### TASK TO COMPLETE:
Copy out each line of the records below word for word, leaving out the pictures.

Collected data

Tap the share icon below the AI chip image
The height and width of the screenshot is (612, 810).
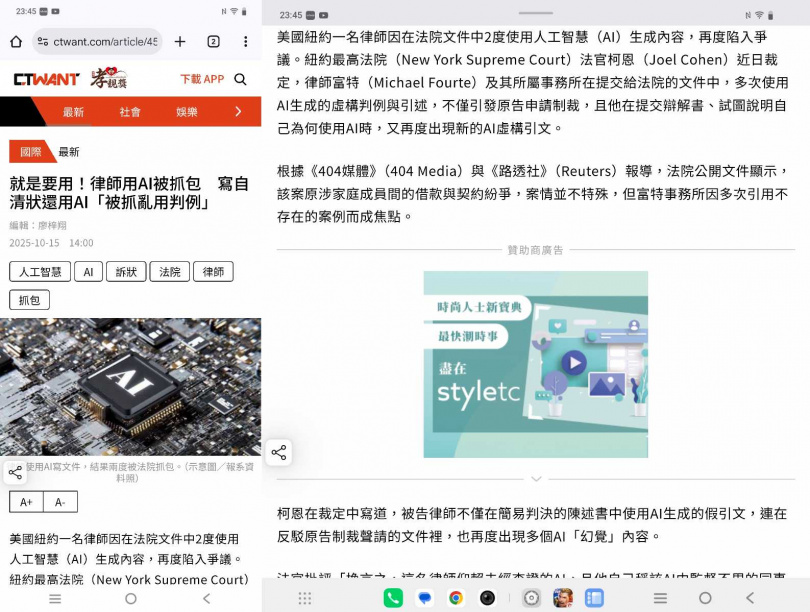(15, 471)
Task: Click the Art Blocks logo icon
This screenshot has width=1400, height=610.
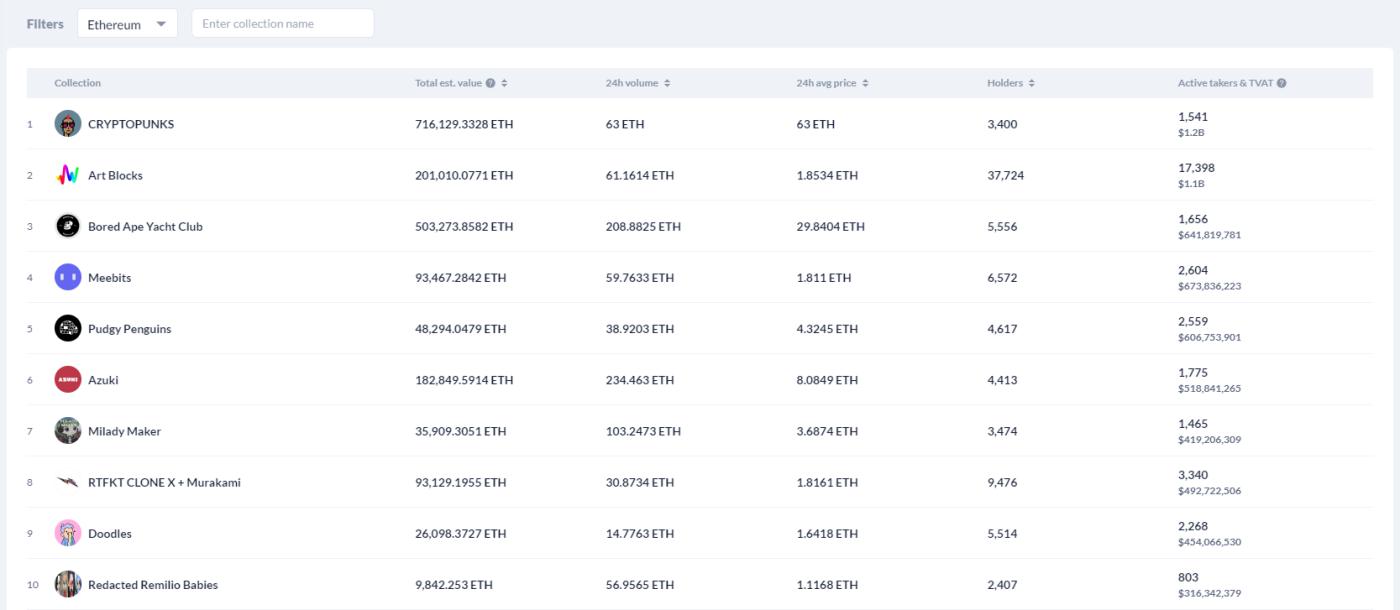Action: tap(68, 175)
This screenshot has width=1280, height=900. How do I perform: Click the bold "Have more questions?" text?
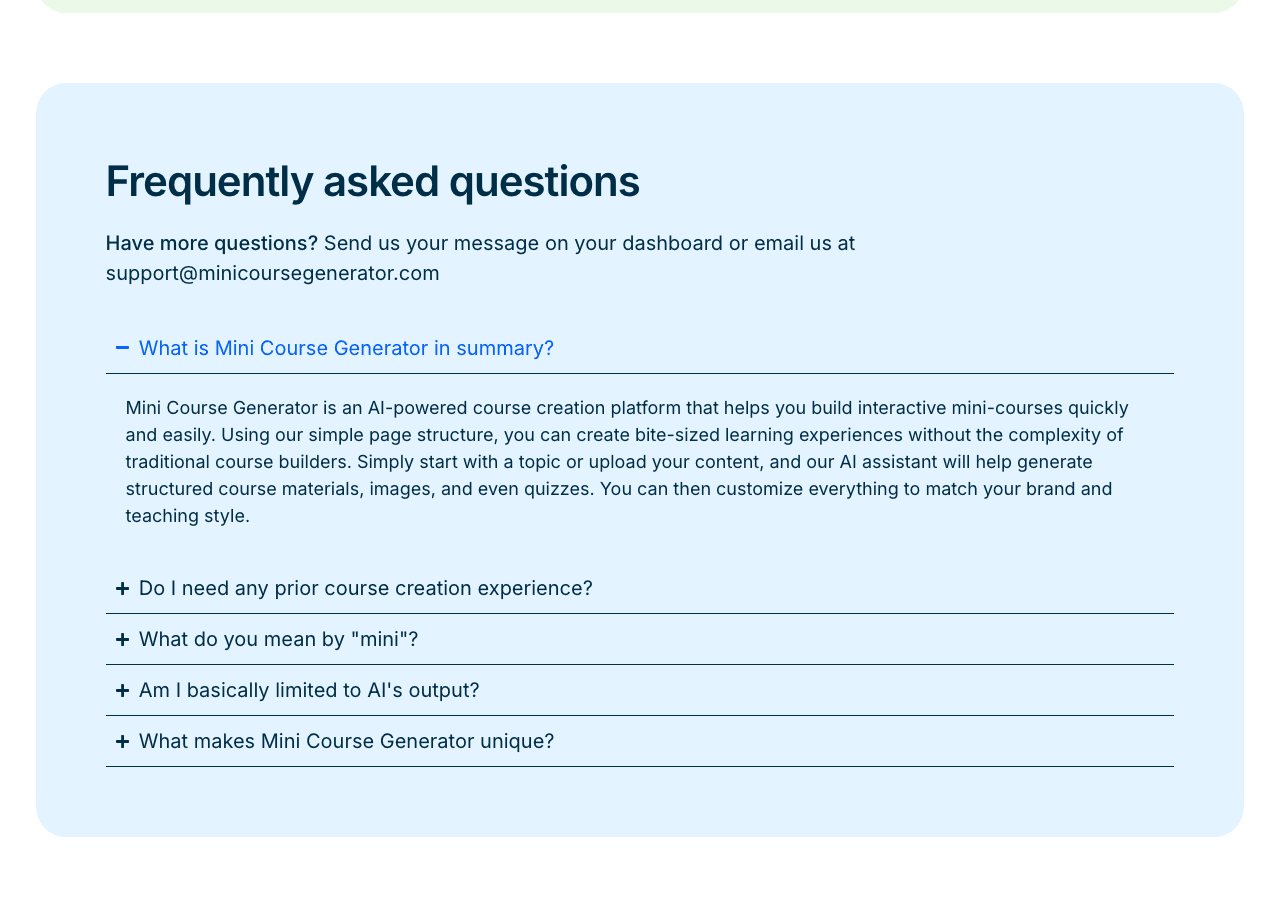[212, 243]
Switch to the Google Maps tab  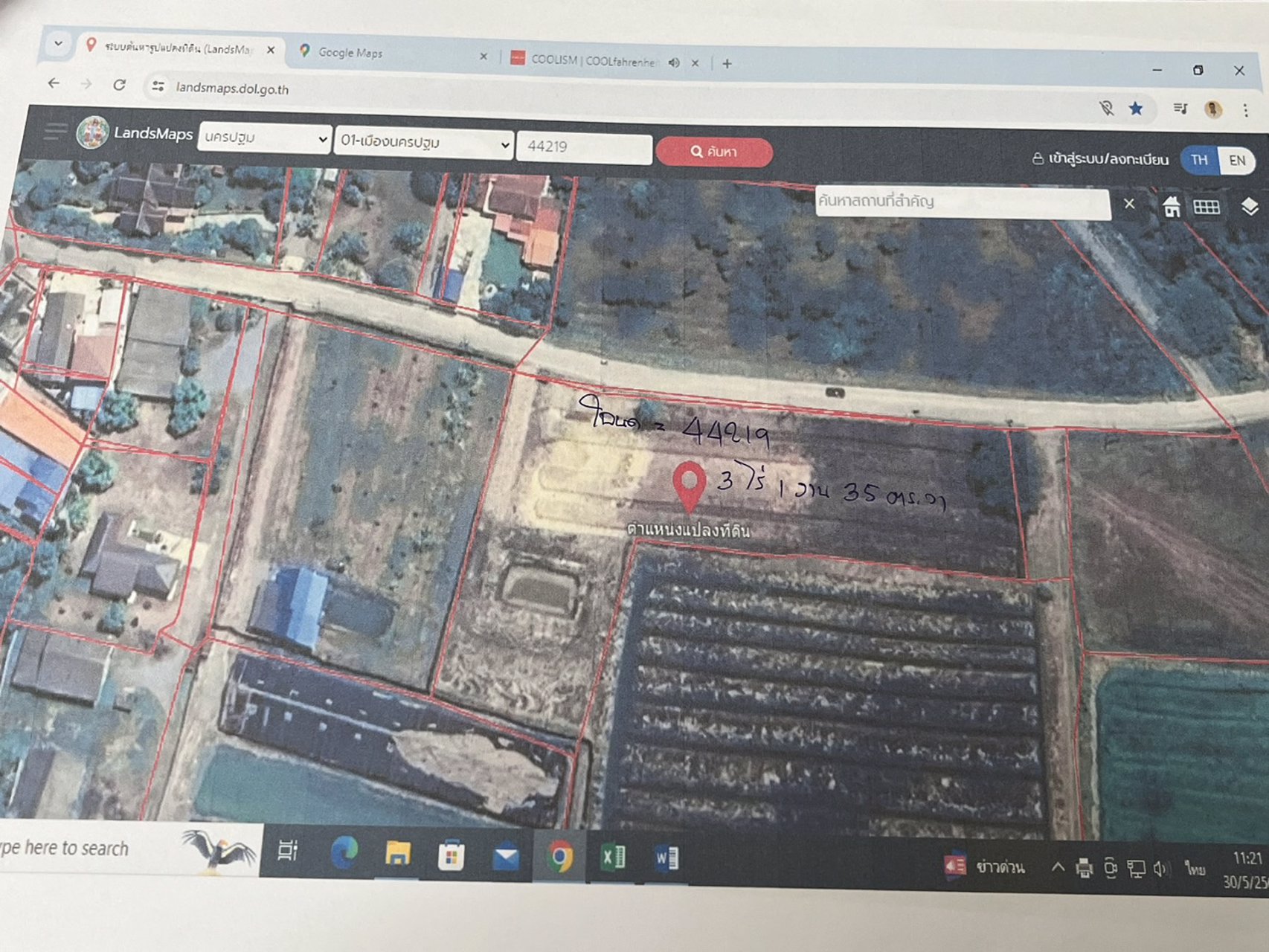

### WRITTEN RESPONSE:
Tap the share icon below the AI chip image
The height and width of the screenshot is (612, 810).
(15, 471)
Task: Click the Art Blocks logo icon
This screenshot has width=1400, height=610.
Action: tap(68, 175)
This screenshot has width=1280, height=900. How do I perform: Click the bold "Have more questions?" text?
[212, 243]
Switch to the Google Maps tab  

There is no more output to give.